Paddy: We are, but these things move so quickly that sometimes it’s like remembering that there’s music that we know exists that other people don’t really know exists! We’re moving onto other things and doing live stuff and in our heads I think mainly what we’re thinking about at the minute is recording and writing an album.
It’s crazy that for so long we played gigs with just one song out, which was cool because we could just play whatever we liked and the rest was just up in the air. Now we’re getting to the place where it’s a new excitement where people will actually know more of the songs. We all remember being kids at gigs and nothing beats when a band plays a song that you’ve listened to the day before and really got into it.
Reuben: To reiterate Paddy’s point, it’s a different phase in a band’s life. I think this year, in our own minds we’ve been the plucky newcomers proving ourselves – the underdogs, you know. People now know what we sound like and they might end up coming to watch us rather than coming to watch a different band, and we’re proving ourselves to them. It’s just a totally different headspace that we’ve never experienced before.
But all the right things are happening. You won Glastonbury’s Emerging Talent Competition earlier this year!
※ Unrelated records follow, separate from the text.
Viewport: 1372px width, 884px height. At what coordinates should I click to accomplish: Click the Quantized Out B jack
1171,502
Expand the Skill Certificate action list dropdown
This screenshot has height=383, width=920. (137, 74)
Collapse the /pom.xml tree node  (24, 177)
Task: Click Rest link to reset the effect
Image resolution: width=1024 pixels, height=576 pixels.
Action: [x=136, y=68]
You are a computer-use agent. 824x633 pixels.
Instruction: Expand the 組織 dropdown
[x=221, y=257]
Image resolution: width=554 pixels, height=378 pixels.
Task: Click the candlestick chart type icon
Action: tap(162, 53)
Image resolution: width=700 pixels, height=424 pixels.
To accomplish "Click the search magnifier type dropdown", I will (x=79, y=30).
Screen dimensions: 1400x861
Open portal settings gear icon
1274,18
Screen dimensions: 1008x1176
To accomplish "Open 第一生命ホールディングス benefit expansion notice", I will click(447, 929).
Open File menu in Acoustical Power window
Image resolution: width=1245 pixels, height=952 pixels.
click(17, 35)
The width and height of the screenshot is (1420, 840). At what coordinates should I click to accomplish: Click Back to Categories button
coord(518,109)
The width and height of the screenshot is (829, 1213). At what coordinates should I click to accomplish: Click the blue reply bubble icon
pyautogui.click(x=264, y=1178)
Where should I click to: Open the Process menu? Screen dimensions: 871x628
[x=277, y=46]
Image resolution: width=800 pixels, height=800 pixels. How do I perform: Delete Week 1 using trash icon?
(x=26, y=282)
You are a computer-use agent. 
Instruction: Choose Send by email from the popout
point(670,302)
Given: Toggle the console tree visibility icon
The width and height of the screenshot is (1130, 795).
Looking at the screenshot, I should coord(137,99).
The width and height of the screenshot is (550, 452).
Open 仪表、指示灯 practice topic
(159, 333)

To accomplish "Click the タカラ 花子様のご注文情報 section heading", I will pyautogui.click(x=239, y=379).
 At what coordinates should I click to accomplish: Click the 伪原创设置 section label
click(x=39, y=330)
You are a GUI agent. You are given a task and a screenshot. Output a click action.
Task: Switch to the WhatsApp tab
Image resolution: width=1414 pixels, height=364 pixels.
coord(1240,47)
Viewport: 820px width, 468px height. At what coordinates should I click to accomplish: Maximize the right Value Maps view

Aoife: It was incredibly surreal. We performed in this village hall in the middle of Pilton and it was a plug-in-and-play situation, but with Michael and Emily Eavis there. We won, but there was nothing open and we ended up having this horrible vegan Dominos, sitting in an Airbnb. We were tired, hungry and would just occasionally let out these weird giggles. It was a mad way to end a crazy night, but it was a really cool thing to win.
You formed at uni and all played in different bands before. What’s the key to your chemistry together?
Aoife: We’ve found people who fit into our world nicely. Our sound man is Paddy and Jimmy’s old bandmate Ben, who is an amazing friend and a great sound guy and has what we call ‘cowboy ethos’. Cole, our tour manager, fits into that too. We want people to slot into – and not disrupt – the cowboy magic.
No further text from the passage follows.